Organizational Memory
Health & well-being card, MethodKit for Memory & Reminiscence
Card 22 of 66 · MethodKit for Memory & Reminiscence
  • ThemePeople & Culture
  • CardCard 22 of 66
  • Questions5 to explore
People & Culture

Health & well-being

Help members & employees to be healthy

How an organization takes care of its people is both a practical matter and a signal of what it actually values.

Health and well-being covers a wide range: physical safety at work, mental health support, sick leave practices, access to benefits, and the general expectation of how people are treated when things are hard. Much of this is shaped by policy but lived day to day in how managers respond and how much flexibility people actually have.

Documenting this area means capturing both the formal provisions (what benefits exist, what sick leave looks like, what support is available) and the informal reality (whether people feel comfortable taking time off, whether stress is talked about openly). Both matter for anyone trying to understand the organization.

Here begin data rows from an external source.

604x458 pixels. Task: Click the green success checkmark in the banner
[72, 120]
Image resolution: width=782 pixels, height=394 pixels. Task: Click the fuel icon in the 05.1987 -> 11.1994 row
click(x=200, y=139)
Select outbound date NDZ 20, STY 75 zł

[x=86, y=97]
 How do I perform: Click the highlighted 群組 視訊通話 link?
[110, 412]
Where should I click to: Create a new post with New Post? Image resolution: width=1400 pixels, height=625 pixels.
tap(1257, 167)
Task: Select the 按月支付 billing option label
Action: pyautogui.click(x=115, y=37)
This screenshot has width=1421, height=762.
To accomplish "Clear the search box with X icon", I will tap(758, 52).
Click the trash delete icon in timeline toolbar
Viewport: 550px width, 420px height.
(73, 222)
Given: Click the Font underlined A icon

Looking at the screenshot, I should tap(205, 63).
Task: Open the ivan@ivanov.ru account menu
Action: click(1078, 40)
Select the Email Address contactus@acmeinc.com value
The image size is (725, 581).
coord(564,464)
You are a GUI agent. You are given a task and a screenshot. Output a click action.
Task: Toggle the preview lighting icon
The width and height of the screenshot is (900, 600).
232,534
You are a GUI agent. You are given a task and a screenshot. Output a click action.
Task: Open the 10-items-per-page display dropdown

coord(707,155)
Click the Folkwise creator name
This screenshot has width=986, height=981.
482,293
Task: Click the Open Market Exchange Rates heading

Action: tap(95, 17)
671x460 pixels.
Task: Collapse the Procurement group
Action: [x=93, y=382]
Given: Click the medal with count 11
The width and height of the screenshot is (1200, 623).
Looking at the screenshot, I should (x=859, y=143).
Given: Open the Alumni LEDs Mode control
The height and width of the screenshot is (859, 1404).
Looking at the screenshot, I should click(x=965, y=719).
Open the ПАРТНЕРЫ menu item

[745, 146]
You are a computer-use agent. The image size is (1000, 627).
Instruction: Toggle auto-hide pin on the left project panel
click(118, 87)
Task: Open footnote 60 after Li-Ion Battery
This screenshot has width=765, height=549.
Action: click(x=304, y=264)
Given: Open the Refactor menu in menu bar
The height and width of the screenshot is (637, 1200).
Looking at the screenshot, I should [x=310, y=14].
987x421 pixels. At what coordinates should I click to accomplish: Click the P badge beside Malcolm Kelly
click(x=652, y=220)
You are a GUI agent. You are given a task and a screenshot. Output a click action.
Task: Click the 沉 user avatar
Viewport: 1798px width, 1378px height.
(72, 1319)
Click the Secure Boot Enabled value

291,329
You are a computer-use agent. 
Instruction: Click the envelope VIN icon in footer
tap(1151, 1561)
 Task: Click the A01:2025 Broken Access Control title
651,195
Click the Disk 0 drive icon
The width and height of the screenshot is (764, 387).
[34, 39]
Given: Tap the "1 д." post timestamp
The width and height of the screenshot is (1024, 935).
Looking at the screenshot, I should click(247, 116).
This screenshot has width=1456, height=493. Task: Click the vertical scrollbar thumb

This is also an area where local laws vary significantly. What is standard in one country may be legally required in another. Make sure the documentation reflects actual current practice, not just the letter of the law.

What to capture

For this part of the company brain, what is worth writing down and keeping current. The goal is not a complete archive but a living record that new people can read and returning people can trust.

Benefits & support available

What the organization offers beyond salary: health insurance, mental health resources, employee assistance programs, and anything else, because people cannot use what they do not know about.

Sick leave & flexibility

How sick leave actually works in practice and how much flexibility people have when life gets complicated, since the informal norm often differs from the written policy.

Physical working conditions

The safety and quality of the working environment, from ergonomics to emergency procedures, especially relevant when operations involve physical work or specific locations.

Stress & workload culture

Whether overwork is normalized or actively discouraged, and how managers are expected to respond to people under pressure, since this shapes behavior more than any wellness program.

Questions to explore

Use these on your own or in a group. There are no right answers, only better conversations.

  1. What does someone do here if they are struggling with their mental health or workload?

  2. How does sick leave actually work in practice, not just on paper?

  3. What benefits does the organization offer that people might not know about?

  4. How does the organization respond when someone raises concerns about their health or working conditions?

  5. Is it genuinely acceptable here to take time off when you need it, or is there pressure to push through?

Things to notice

  • The formal policy and the cultural reality often diverge sharply; document both to give an accurate picture.
  • Benefits and legal entitlements change, and this area is often poorly maintained; assign someone to review it at least annually.
  • Well-being is sensitive; make sure documentation is accessible to people who need it but does not inadvertently expose individual situations.